A new TV documentary lifts the lid on the estate agency profession. Programme- makers describe it as "must be seen!". Critics, however, reckon that it lacks original features and has substantial scope for development.

Amnesty International hold a glitzy dinner to celebrate 50 years of Human Rights Legislation. Hundreds complain when they are refused entry by a stringent door policy.

MPs are refused the right to keep their personal pager numbers when they leave Westminster. But are assured that they'll be given an equally memorable six-figure number as soon as they receive their first City directorship pay cheque.

Lucille McLaughlan's diary is alleged to be a blatant work of fiction - and immediately knocks The Diary of Bridget Jones off the top of the Sunday Times bestseller lists.

Friday 29th May

Ken Bates, chairman of Chelsea FC, denies that he has plans to become Mayor of London. Explaining that his club now employs a policy of "no standing".

Emma Noble is upset by tabloid criticism of her skimpy outfits. But is whole-heartedly supported by Gerry Adams, who remains strongly in favour of the right to bare arms.

Richard Branson begins looking for someone to step into his shoes. Several high-profile candidates admit that they'd love to do the job - providing they don't have to step into his sweaters as well.

Consumer watchdogs warn that choosing a gas supplier is set to be as confusing as choosing a mobile phone. And advise potential customers that the cheapest way to obtain hot air is probably to consult a mobile phone salesman.

Umbro sign a massive pounds 50m deal to supply England with football shirts over the next five years - pointing out that the figure would have been a good deal lower if they'd not had to budget for Paul Gascoigne's dry cleaning bills.

Tony Blair announces an initiative to tackle rising class sizes - compulsory truancy.

Saturday 30th May

Group Four fails to win the contract to guard the Royal Family, on the grounds that they've never been much good when it comes to detaining people at Her Majesty's Pleasure.

The drug Viagra is linked with a number of deaths. Doctors receive calls from hundreds of women worried that after taking it, their husbands also became suspiciously stiff.

Sunday 31st May

DTI reports show that the number of fraudulent companies closed down by the Government has doubled this year.
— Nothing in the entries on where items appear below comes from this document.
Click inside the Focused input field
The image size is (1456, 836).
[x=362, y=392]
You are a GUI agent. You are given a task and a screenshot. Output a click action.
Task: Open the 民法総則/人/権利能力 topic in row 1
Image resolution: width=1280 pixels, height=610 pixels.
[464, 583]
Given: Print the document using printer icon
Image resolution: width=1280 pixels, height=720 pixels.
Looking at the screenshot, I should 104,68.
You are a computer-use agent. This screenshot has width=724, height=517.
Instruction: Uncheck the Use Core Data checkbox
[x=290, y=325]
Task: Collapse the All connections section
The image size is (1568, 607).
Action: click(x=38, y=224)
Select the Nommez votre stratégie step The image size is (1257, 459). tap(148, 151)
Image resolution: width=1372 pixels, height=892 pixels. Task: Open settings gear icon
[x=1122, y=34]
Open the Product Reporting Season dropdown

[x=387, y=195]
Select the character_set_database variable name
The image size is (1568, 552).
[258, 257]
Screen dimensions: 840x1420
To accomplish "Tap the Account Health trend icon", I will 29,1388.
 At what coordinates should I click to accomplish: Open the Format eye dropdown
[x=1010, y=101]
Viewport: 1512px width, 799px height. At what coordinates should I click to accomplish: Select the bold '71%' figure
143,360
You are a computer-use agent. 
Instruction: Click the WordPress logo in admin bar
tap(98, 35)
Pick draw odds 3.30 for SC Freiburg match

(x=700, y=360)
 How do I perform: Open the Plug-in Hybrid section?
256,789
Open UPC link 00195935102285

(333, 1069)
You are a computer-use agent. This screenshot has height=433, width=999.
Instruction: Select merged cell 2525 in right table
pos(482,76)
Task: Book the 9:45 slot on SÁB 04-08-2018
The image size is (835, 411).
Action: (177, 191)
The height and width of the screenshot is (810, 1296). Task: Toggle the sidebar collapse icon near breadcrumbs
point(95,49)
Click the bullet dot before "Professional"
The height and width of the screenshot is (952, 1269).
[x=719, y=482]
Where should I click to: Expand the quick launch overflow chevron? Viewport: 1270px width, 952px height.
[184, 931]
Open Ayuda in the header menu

And the number of perfectly legal, decent and honest companies closed down has trebled.

William Hague announces that members of the general public will, for the first time, be allowed to address the Tory Party conference. To the consternation of party members, who had hoped not to have to listen to Michael Portillo this year.

Monday 1st June

McDonalds finally bow to public pressure and start serving snails in the run-up to France 98. Trading Standards Officers insist, however, that they no longer promote themselves as a Fast Food restaurant.

The Emperor of Japan is asked for his impressions of London. "It's very much like Tokyo," admits the Emperor, "only with more Japanese people".

The British Lung Foundation launches "Breathe-Easy Week". People all round the country heave a huge sigh at yet another week promoting awareness of some sort of heath issue.

Tuesday 2nd June

Colleagues of Glenda Jackson say they are convinced she is standing for mayor because she's started wearing Chanel scarves and make-up. Ken Livingston hotly denies allegations that he's been doing the same.

Jonathan Aitken's wife denies that she's refusing to return to Britain in order to avoid questioning. She says she's refusing to return to Britain - to avoid Jonathan Aitken.

British scientists unveil plans to send a passenger vehicle to Mars in the year 2003. But are still unable to give an estimated time of arrival for the first Jubilee Line train.